L'asteroide 6478 Gault visto da Hubble (Credits: NASA)

Sembra una cometa scintillante che sfreccia nello spazio lasciandosi dietro due code, ma in realtà il protagonista di un nuovo scatto del telescopio Hubble ha una natura ben diversa: l’oggetto in questione è 6478 Gault, un asteroide situato ad una distanza di 344 milioni di chilometri dal Sole, che sta facendo parlare di sé per il suo comportamento autodistruttivo. Scoperto nel 1988, il corpo celeste ha un diametro di 4 chilometri e sta spargendo il suo materiale nello spazio circostante a causa di un intenso movimento rotatorio. I detriti hanno formato due code sottili, ognuna delle quali è connessa ad un evento che ha minato la stabilità di 6478 Gault, portandolo sulla strada della disgregazione.

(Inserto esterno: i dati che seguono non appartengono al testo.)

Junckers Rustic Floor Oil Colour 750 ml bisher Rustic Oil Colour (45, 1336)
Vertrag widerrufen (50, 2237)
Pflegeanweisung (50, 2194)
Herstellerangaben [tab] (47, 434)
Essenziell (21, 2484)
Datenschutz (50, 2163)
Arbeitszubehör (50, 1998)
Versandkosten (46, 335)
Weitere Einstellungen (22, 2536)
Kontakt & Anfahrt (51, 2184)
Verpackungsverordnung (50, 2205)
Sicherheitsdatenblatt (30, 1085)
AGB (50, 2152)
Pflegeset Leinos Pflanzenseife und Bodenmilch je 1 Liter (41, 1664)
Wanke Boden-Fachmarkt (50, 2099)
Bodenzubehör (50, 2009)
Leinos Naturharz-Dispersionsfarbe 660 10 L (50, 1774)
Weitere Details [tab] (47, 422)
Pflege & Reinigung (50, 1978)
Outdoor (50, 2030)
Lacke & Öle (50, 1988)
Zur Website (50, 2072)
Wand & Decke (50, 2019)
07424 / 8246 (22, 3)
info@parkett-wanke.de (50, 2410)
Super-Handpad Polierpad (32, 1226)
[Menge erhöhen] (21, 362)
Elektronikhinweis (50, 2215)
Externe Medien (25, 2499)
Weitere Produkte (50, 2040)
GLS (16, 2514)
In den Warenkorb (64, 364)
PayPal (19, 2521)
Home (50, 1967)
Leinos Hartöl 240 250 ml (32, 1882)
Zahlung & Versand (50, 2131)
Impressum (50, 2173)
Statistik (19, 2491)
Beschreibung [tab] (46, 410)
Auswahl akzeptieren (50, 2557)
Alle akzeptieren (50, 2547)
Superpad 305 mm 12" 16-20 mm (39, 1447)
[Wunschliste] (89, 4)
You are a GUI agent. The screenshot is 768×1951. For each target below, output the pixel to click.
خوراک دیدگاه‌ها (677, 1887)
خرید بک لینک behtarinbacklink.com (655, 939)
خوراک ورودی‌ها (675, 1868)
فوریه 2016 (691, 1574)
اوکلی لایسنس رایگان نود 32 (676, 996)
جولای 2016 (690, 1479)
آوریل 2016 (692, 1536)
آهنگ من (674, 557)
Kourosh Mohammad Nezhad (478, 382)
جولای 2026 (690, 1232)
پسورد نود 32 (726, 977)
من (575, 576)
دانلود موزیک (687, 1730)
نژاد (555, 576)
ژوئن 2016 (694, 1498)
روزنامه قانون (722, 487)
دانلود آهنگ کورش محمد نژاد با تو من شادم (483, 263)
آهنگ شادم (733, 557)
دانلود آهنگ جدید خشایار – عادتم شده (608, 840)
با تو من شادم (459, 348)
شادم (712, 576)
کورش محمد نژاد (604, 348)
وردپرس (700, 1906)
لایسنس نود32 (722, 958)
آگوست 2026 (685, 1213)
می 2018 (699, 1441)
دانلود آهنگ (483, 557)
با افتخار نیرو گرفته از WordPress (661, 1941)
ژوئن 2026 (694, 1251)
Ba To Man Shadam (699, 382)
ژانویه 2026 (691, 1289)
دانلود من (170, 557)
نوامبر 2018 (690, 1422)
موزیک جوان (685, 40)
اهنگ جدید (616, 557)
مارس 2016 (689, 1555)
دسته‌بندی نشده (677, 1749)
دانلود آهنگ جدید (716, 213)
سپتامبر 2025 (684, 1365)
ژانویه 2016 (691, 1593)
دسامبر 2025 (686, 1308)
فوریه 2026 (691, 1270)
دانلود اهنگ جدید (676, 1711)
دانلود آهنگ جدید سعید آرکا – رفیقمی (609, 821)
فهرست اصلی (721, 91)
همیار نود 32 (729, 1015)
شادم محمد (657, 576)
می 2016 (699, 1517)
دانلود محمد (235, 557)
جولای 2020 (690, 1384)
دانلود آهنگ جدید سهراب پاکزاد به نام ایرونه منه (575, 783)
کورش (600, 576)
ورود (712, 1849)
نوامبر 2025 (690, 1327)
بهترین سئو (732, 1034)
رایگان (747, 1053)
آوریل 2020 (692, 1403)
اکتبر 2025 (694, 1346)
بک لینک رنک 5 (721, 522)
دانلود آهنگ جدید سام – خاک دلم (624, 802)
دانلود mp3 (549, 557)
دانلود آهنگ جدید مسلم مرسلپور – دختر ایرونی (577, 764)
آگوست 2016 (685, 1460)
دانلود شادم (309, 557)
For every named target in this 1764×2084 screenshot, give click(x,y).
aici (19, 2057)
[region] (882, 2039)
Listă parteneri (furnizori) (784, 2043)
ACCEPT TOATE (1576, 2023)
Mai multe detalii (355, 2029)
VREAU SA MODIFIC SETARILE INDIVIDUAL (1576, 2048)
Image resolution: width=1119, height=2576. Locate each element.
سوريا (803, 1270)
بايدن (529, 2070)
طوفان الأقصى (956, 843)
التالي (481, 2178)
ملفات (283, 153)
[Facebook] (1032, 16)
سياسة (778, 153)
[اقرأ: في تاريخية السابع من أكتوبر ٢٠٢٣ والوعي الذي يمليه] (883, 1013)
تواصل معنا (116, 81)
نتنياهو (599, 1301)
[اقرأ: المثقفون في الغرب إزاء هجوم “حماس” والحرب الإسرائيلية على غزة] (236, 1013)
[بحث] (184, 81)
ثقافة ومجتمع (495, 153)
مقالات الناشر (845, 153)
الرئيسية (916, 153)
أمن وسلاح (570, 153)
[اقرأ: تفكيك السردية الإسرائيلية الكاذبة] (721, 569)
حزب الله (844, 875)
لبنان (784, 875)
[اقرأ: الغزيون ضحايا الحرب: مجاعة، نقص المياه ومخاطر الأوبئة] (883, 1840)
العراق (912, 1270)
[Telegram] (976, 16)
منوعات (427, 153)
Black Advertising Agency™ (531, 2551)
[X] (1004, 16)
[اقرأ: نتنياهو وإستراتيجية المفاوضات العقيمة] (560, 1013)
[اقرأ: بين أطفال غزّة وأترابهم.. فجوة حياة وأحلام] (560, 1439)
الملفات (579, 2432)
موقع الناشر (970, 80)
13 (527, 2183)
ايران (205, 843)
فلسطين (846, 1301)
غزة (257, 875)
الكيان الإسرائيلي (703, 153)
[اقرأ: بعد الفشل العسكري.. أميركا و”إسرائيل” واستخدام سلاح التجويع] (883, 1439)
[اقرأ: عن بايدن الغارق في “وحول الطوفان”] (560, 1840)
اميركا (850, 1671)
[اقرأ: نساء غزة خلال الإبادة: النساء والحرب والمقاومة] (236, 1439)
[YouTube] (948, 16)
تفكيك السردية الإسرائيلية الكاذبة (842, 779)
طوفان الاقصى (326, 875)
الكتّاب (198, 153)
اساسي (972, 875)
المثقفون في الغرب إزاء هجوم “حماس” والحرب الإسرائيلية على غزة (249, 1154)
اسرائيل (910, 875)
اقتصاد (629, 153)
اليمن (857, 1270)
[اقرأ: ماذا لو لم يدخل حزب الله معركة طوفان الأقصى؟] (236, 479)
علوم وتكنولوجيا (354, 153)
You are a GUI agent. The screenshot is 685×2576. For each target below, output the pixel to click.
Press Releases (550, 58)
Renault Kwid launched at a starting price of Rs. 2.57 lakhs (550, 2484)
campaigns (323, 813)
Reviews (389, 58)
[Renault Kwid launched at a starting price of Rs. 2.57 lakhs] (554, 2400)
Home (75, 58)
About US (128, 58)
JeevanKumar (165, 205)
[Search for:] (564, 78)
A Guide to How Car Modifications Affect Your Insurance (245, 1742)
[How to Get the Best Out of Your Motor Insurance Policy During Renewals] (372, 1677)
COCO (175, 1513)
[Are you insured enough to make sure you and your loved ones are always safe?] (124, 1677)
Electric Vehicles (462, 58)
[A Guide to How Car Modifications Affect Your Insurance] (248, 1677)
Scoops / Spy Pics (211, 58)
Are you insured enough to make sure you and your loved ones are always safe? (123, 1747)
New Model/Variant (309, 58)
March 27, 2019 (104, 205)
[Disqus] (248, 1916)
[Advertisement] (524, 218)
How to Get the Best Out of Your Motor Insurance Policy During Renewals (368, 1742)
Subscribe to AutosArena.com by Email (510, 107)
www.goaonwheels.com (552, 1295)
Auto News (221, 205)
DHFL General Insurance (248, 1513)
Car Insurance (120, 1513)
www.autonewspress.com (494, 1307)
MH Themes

Gli astronomi ritengono che situazioni del genere siano piuttosto rare nella vasta messe di corpi celesti che popolano la fascia degli asteroidi (quelli conosciuti sono circa 800mila) e quindi 6478 Gault viene tenuto costantemente sotto controllo perché le sue condizioni permettono di studiarne la composizione; i risultati delle indagini, condotte con una squadra ‘all stars’ di telescopi tra cui Hubble, saranno illustrati nell’articolo “The Sporadic Activity of (6478) Gault: A Yorp driven event?”, di prossima pubblicazione su The Astrophysical Journal Letters. Le osservazioni effettuate sulle code del corpo celeste hanno messo in rilievo differenti dimensioni e posizioni delle particelle di materiale: vi sono granelli grandi (simili a quelli di sabbia) che si trovano vicino all’asteroide, mentre quelli piccoli (analoghi alla farina) sono più lontani perché soggetti all’influenza della luce solare. Gli astronomi hanno notato che 6478 Gault è il secondo asteroide – tra quelli noti – a subire un processo distruttivo strettamente collegato al fenomeno chiamato ‘effetto Yorp’: questa condizione si verifica quando la luce del Sole riscalda un asteroide e la radiazione infrarossa che ‘fugge’ dalla sua superficie rovente sottrae il calore e il momento angolare.

Questo processo genera una forza che può indurre l’asteroide a girare velocemente e in via continuativa; quando la forza centrifuga sovrasta quella di gravità, la crosta dell’asteroide diventa instabile e si creano delle frane che fanno disperdere polveri e detriti nello spazio, da cui derivano le scie di materiale. Le code sottili di 6478 Gault suggeriscono che le particelle siano state emesse a seguito di piccole esplosioni; la coda più lunga si estende per 800mila chilometri ed è ampia circa 4800, mentre la più corta è un quarto più piccola. Oltre allo storico Hubble, sono stati coinvolti nello studio i telescopi Atlas, Cfht e Pan-Starrs alle Hawaii, Newton in Spagna, Herschel alle Canarie e Himalayan Chandra in India e l’osservatorio Optical Ground Station, anch’esso alle Canarie.